A line below contains "Select the Cost/Conv.", and a later one contains "Screen dimensions: 571x520". Repeat both, with every line between them, exactly.

:: ENTRIES PROVIDED ::

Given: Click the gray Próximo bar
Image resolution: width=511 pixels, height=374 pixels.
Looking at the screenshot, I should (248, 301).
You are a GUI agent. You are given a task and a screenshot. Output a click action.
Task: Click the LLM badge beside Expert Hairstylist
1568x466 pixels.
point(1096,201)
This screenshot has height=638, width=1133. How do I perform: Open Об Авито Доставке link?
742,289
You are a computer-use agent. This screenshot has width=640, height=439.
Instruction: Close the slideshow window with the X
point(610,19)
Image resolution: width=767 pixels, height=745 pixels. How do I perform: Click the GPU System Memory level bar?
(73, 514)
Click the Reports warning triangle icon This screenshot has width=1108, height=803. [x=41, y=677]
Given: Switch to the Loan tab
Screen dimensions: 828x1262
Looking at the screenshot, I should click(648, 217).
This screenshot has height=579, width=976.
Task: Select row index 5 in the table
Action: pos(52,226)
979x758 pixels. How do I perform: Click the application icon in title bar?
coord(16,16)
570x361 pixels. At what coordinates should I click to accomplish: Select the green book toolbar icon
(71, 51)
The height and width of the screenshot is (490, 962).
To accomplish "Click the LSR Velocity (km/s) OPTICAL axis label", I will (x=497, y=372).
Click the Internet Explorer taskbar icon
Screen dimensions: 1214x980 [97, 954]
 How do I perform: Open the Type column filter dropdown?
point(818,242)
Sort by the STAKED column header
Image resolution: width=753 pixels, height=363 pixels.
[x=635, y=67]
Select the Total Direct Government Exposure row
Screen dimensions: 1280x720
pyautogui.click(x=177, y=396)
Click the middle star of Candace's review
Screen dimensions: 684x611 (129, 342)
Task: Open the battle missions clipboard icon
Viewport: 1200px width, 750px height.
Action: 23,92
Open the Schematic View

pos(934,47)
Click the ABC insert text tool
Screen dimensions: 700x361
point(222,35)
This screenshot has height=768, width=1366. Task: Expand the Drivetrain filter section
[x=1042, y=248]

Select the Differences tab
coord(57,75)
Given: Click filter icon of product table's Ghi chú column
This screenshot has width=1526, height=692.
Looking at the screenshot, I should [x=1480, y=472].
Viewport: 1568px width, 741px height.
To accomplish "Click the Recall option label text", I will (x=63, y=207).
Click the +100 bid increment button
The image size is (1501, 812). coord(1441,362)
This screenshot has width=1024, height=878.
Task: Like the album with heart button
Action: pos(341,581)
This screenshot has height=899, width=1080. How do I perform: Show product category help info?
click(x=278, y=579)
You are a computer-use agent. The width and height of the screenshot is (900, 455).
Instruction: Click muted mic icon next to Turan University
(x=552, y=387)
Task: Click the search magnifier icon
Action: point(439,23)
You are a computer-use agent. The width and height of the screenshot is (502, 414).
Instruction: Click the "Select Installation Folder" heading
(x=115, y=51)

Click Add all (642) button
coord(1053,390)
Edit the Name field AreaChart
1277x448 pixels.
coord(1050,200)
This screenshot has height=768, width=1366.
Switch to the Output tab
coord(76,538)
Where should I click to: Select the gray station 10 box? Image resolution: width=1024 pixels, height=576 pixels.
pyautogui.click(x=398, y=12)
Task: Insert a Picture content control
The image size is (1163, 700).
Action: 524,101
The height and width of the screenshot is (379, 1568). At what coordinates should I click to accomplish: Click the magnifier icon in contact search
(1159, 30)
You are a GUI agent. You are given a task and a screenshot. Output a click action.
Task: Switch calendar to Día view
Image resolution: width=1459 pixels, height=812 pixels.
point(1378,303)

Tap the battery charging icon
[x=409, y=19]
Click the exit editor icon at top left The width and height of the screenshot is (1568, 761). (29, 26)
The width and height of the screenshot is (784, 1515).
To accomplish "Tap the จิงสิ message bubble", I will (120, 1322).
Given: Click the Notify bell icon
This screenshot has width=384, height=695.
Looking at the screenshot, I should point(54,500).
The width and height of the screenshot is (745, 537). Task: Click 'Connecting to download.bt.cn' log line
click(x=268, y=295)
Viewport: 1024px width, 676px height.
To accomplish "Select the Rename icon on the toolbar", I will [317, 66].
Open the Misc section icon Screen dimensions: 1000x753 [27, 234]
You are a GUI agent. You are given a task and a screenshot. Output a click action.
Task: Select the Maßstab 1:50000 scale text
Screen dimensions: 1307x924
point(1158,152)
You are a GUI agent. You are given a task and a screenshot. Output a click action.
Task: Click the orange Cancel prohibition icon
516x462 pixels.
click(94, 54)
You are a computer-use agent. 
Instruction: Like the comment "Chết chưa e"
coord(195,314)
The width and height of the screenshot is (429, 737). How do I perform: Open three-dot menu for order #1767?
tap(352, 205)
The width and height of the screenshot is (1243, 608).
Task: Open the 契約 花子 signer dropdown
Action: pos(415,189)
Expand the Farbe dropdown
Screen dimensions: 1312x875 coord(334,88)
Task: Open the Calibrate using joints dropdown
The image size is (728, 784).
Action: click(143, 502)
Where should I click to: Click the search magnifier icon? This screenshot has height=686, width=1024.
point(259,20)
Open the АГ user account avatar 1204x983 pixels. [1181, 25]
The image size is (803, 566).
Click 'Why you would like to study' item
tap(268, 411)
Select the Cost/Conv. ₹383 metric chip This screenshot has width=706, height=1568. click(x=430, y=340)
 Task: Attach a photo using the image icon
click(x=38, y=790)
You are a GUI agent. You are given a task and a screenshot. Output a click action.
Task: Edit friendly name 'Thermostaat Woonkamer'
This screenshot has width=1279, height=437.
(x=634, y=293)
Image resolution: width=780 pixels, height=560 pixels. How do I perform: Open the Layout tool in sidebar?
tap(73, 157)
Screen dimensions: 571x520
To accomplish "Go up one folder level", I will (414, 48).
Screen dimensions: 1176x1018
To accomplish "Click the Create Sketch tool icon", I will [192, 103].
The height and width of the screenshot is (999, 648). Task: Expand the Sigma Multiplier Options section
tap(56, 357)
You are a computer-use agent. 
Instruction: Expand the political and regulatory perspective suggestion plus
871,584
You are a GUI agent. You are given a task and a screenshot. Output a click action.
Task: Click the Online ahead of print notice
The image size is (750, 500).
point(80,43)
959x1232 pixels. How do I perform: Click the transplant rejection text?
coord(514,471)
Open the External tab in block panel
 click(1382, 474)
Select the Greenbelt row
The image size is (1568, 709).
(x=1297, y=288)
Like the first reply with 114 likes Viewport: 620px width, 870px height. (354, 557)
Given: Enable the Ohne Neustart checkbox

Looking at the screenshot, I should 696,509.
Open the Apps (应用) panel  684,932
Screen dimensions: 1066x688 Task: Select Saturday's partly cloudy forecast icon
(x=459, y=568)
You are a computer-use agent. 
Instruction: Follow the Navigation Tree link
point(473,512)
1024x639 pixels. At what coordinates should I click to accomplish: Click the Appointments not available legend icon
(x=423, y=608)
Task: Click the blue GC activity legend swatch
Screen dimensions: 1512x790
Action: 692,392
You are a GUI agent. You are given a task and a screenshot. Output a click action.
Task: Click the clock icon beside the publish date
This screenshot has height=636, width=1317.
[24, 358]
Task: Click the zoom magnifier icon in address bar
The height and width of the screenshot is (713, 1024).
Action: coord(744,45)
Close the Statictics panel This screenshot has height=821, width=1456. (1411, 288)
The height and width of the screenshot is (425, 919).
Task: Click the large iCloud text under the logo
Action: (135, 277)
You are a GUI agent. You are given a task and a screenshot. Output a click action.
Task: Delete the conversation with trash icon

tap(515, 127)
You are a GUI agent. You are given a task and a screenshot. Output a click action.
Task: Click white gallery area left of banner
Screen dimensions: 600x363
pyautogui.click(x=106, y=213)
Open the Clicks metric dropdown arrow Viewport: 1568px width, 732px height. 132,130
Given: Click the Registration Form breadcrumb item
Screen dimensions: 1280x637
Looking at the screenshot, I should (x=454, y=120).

:::

• [RESULT]
Select the Cost/Conv. ₹383 metric chip This screenshot has width=706, height=1568. click(x=430, y=340)
 Task: Attach a photo using the image icon
click(x=38, y=790)
You are a GUI agent. You are given a task and a screenshot. Output a click action.
Task: Edit friendly name 'Thermostaat Woonkamer'
This screenshot has width=1279, height=437.
(x=634, y=293)
Image resolution: width=780 pixels, height=560 pixels. How do I perform: Open the Layout tool in sidebar?
tap(73, 157)
Screen dimensions: 571x520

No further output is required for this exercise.